### Activity
Could the lines from the line bearing "Task: Click the LEVER wordmark logo" to the end of the records below be copied exactly, with the pictures left out and no other lines added?

[Stored dataset items]
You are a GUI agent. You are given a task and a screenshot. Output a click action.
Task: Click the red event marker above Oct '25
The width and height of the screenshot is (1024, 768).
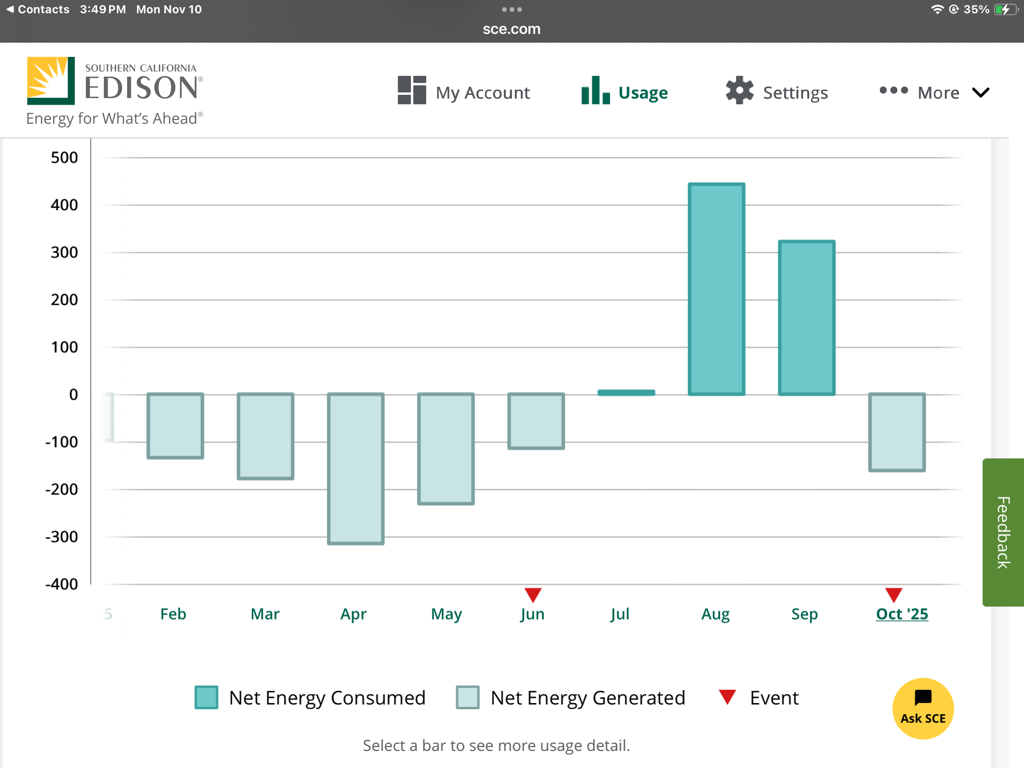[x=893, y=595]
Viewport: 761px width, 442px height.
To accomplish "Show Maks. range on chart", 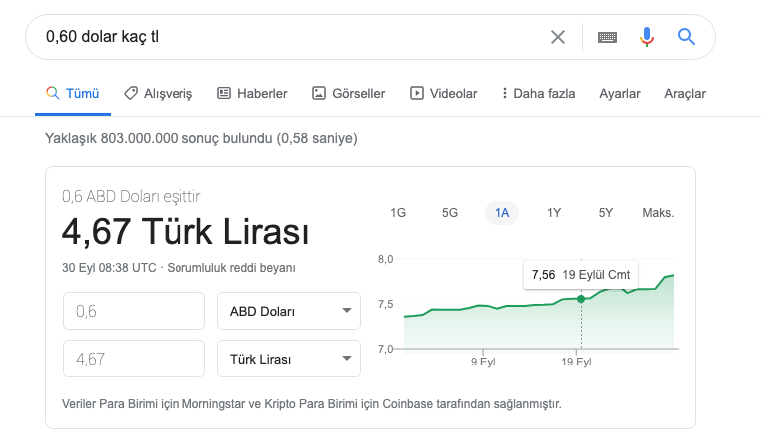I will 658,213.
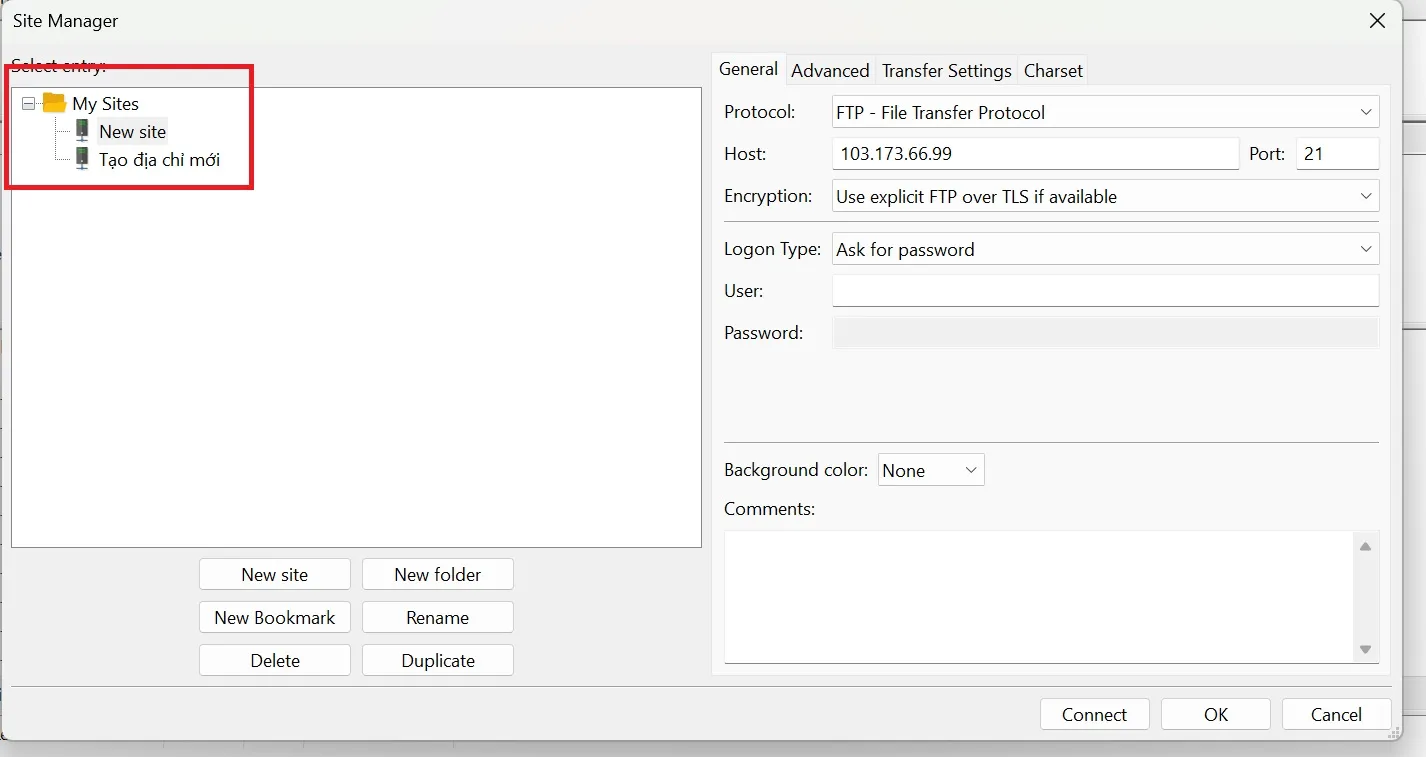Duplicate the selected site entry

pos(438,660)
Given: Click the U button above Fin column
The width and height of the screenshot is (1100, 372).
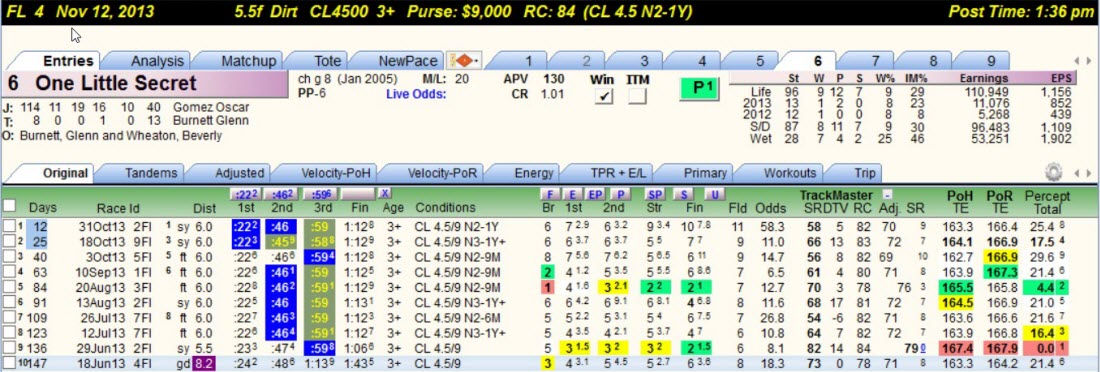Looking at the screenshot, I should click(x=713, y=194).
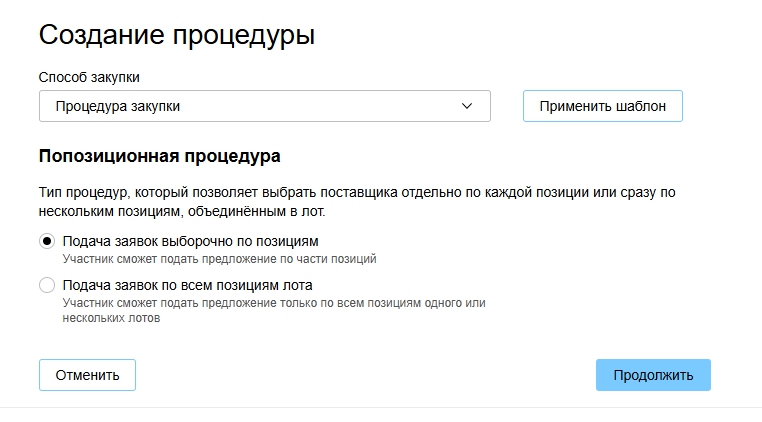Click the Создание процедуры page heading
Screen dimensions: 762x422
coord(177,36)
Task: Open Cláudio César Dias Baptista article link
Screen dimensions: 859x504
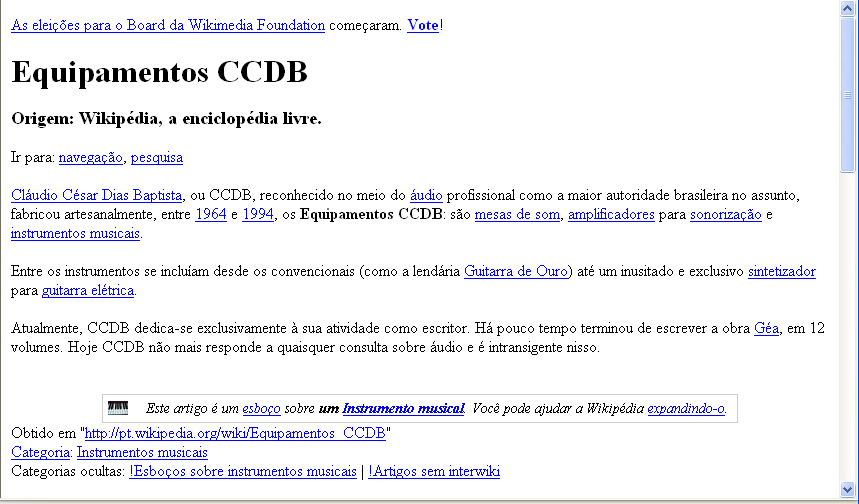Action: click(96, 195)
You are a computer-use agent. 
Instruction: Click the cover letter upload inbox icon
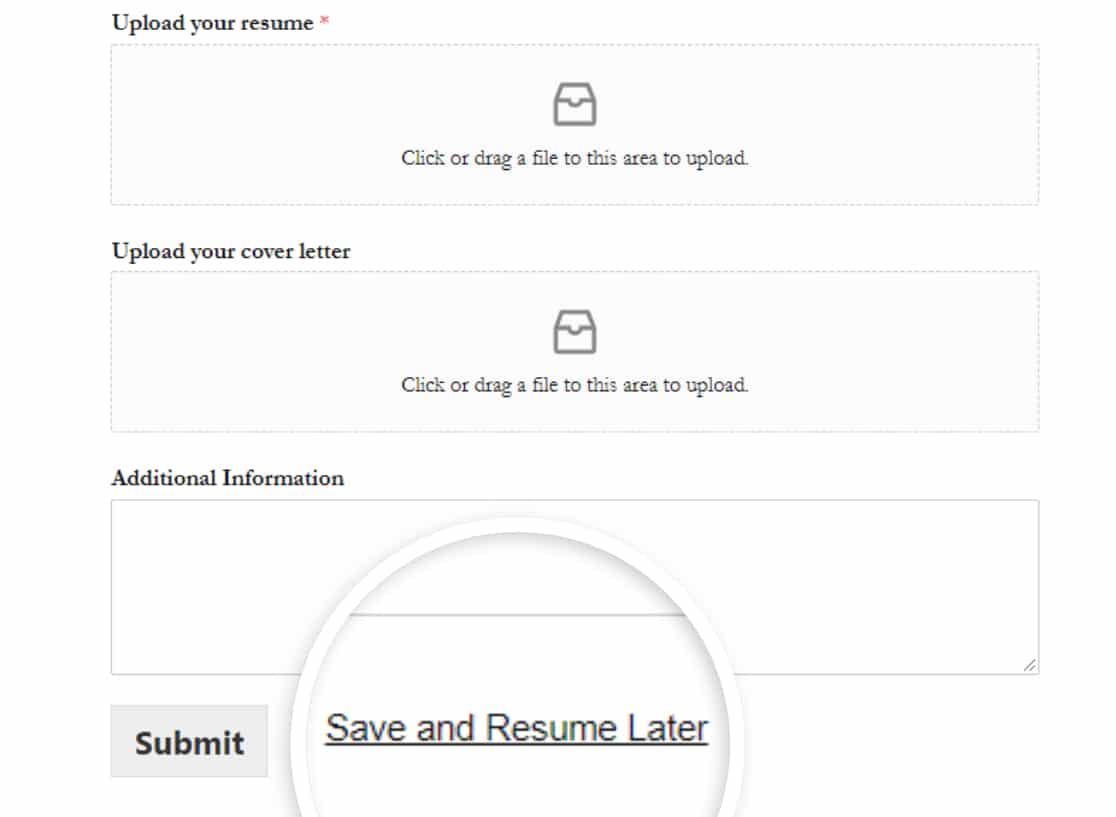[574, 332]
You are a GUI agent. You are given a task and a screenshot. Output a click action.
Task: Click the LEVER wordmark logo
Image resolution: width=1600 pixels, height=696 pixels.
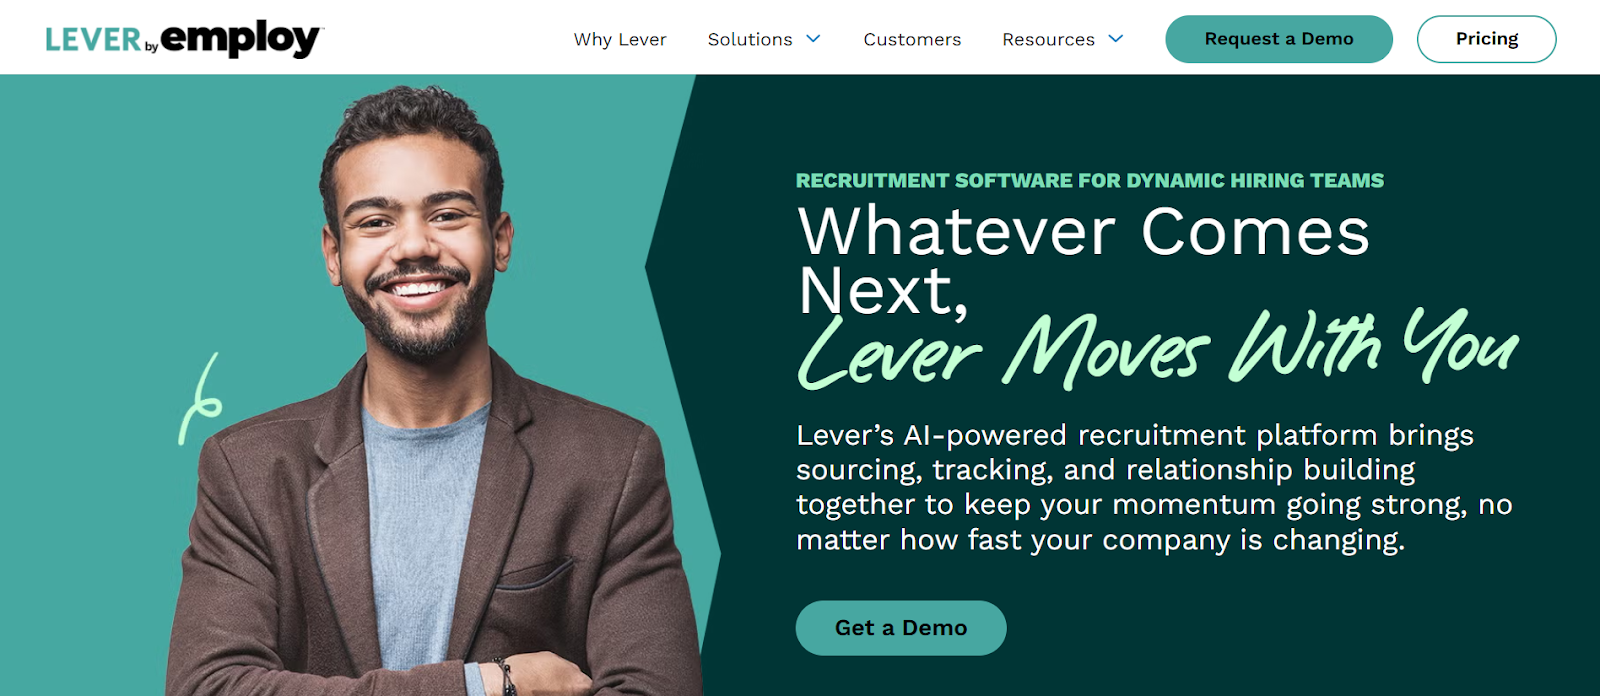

### Result below
Task: Click the LEVER wordmark logo
Image resolution: width=1600 pixels, height=696 pixels.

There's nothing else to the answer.